[START OF EXTRACT PROVIDED]

The Casca Archive is a treasure trove of vernacular design from Northeast Brazil
Turning his creative obsession into something to collaborate on and be shared, designer Victor Yves has created a “living organism rather than a static repository”.
The designer and educator Victor Yves originally began collecting design ephemera from Northeast Brazil for what he describes as “eye exercises”, using pieces of design history to inspire and inform his projects today. He had found himself increasingly drawn to the folk-infused work of the region, and became obsessed with the wide array of festival posters, vernacular prints and zine-like pamphlets – and it’s not hard to see why.
Before long, he realised that he had developed something pretty special and important too. He learnt names like Raul Códula, Rubem Valentim and Nise da Silverira, figures who had made massive contributions to Brazilian design, but were absent from the canon. “That absence revealed how narrow Brazilian design education can be,” says Victor. To remedy this, Victor dedicated himself to creating something that would honour their legacy, and make the design of the Northeast region – from the 1950s to today – visible, both locally and globally.

[END OF EXTRACT PROVIDED]
[START OF GIVEN MATERIAL]

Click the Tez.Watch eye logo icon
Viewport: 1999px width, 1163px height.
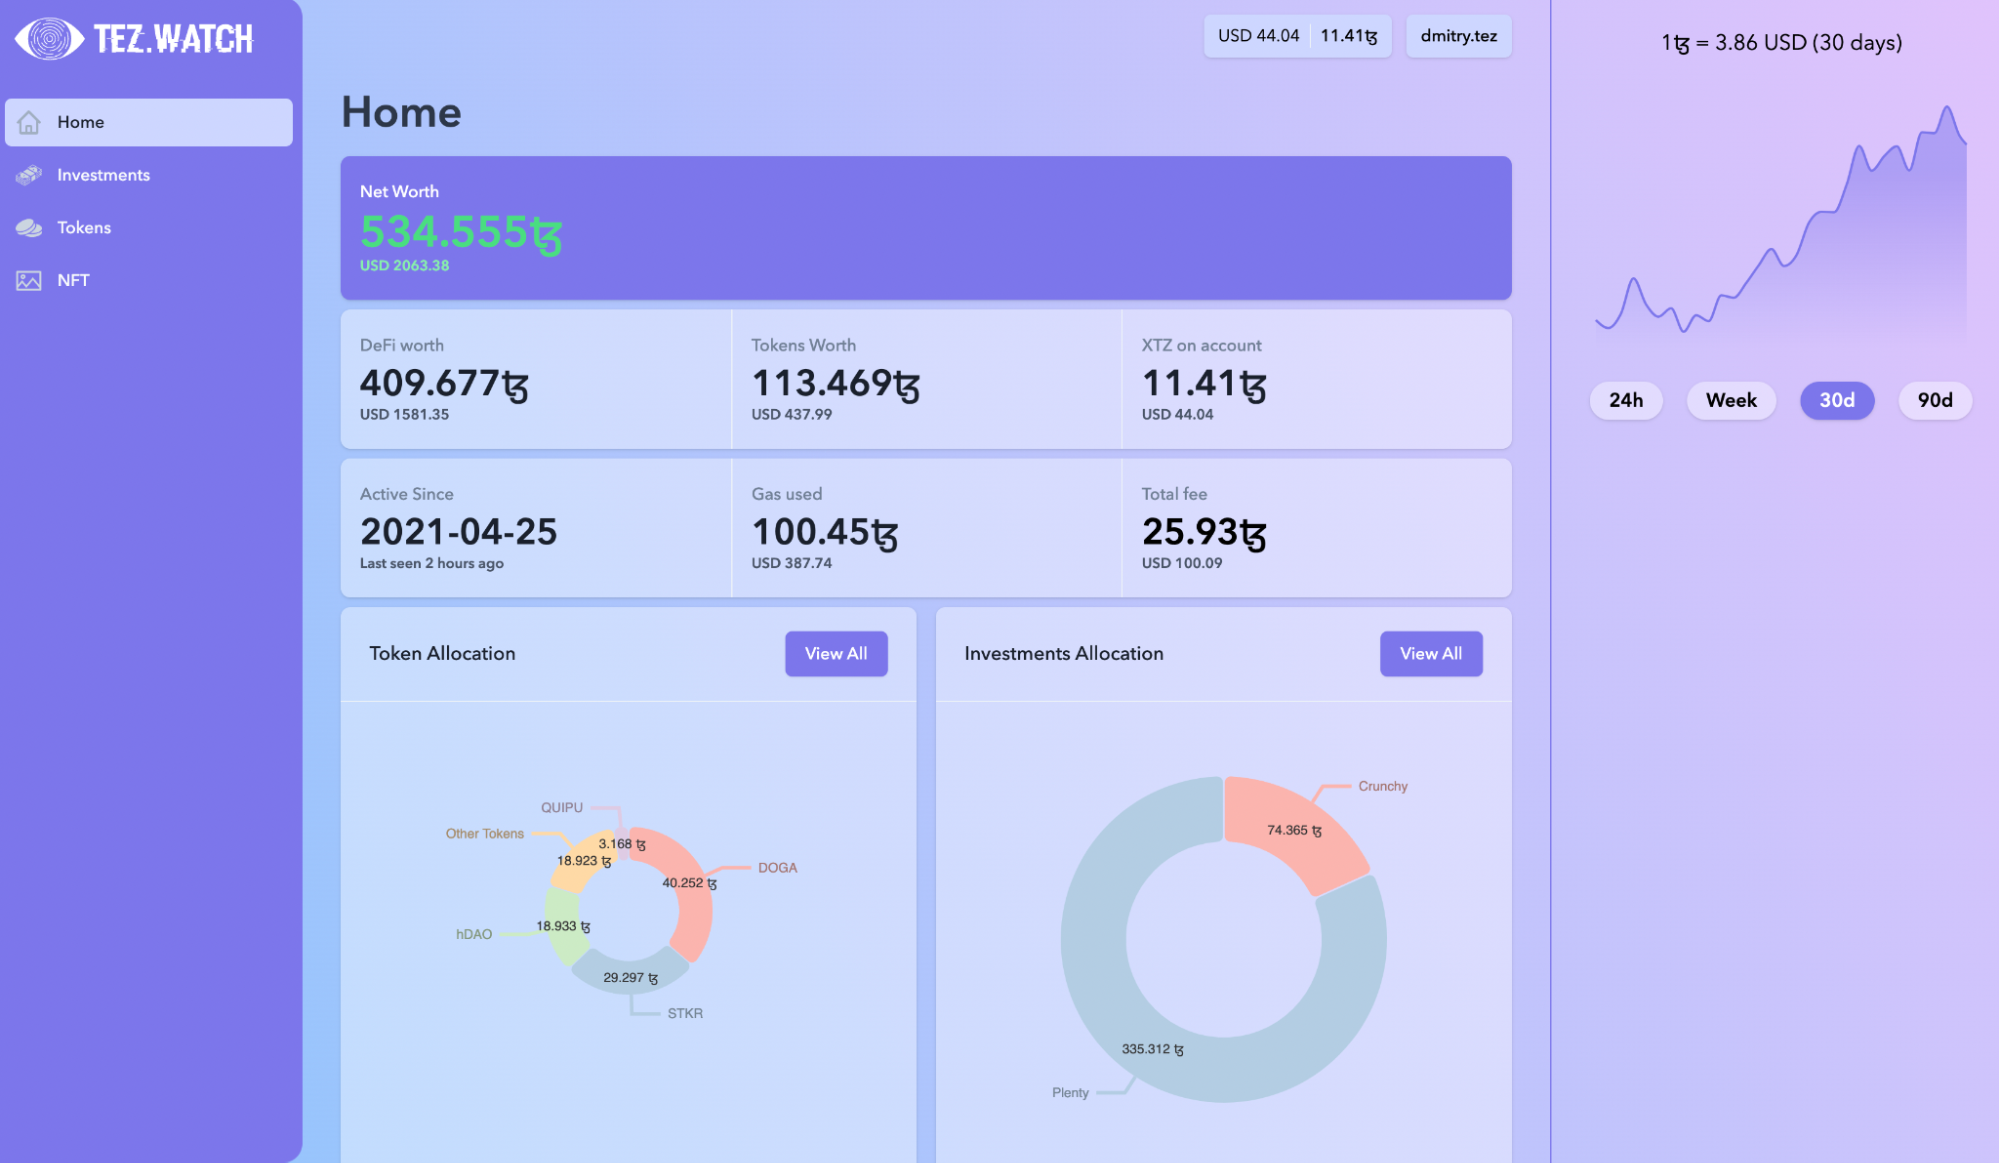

[END OF GIVEN MATERIAL]

→ **TASKS TO PERFORM**
**A.** Print the passage of the Casca Archive article starting at "The designer and" and ending at "to see why.".
**B.** According to the Casca Archive article, what led Victor Yves to devote himself to making Northeast Brazilian design visible? Answer in one to three sentences.

→ **RESULTS FOR THE EXERCISE**
**A.**
The designer and educator Victor Yves originally began collecting design ephemera from Northeast Brazil for what he describes as “eye exercises”, using pieces of design history to inspire and inform his projects today. He had found himself increasingly drawn to the folk-infused work of the region, and became obsessed with the wide array of festival posters, vernacular prints and zine-like pamphlets – and it’s not hard to see why.

**B.** Victor Yves found that Raul Códula, Rubem Valentim and Nise da Silverira had made massive contributions to Brazilian design but were absent from the canon. To him, that absence revealed how narrow Brazilian design education can be. He therefore set out to honor their legacy and make the region's design visible both locally and globally.